» **THE INPUT**:
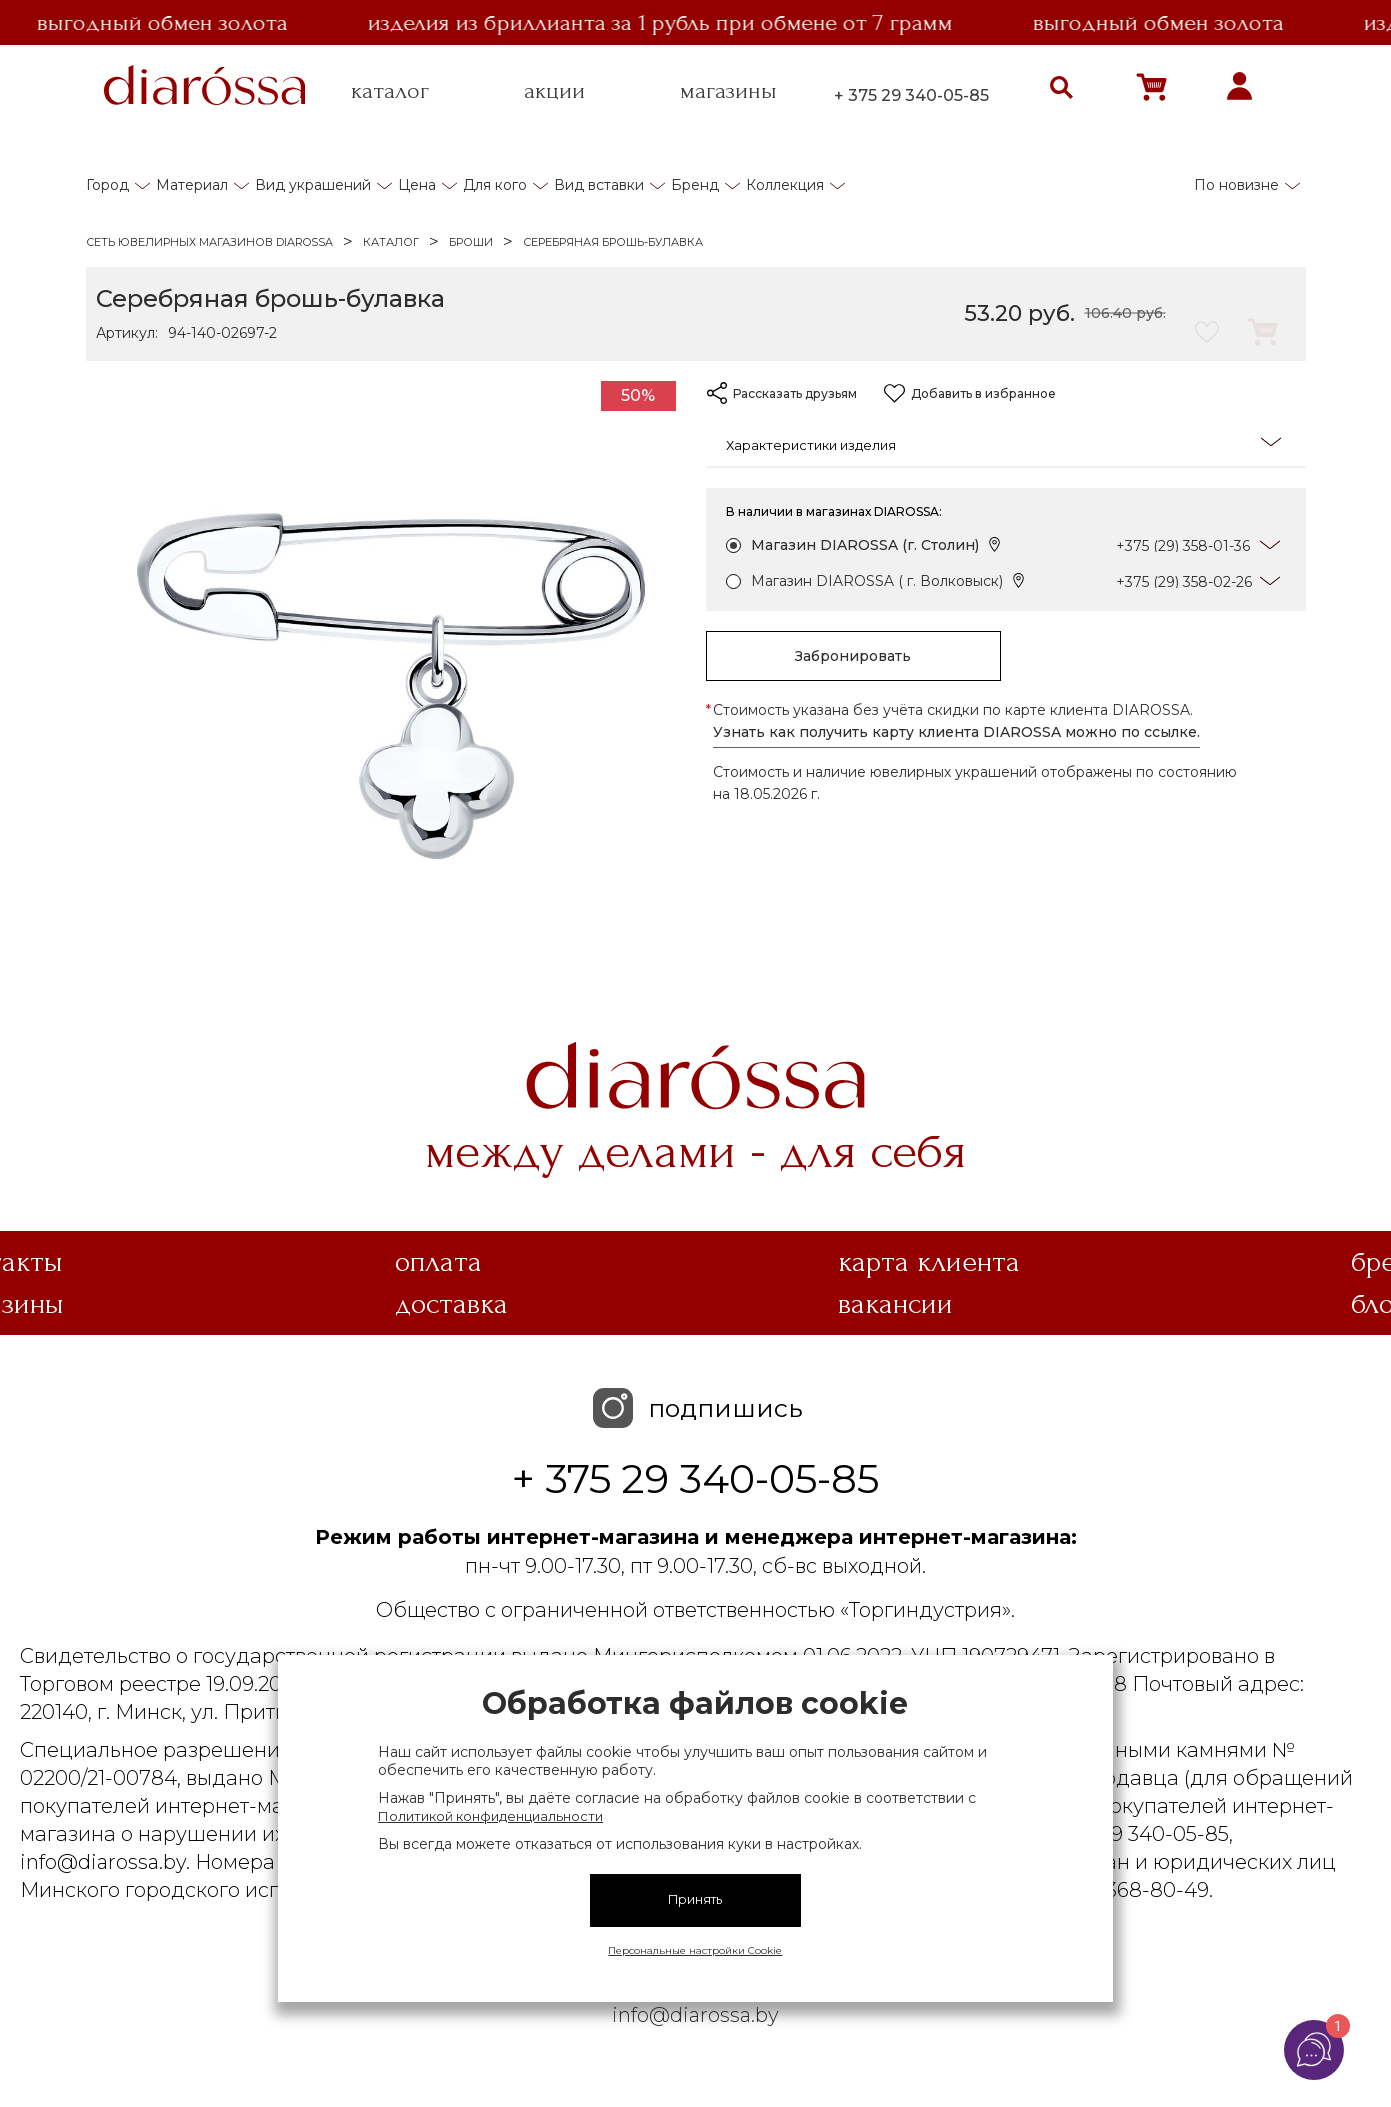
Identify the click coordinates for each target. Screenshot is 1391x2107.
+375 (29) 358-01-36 (1183, 546)
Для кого (495, 185)
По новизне (1236, 185)
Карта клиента (929, 1262)
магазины (728, 91)
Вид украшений (313, 185)
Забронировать (853, 656)
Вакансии (895, 1304)
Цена (417, 185)
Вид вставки (599, 185)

» **WHAT TO DO**: How many of the lines above contain the string "each"? Reply with the number alone.

» **RESULT**: 1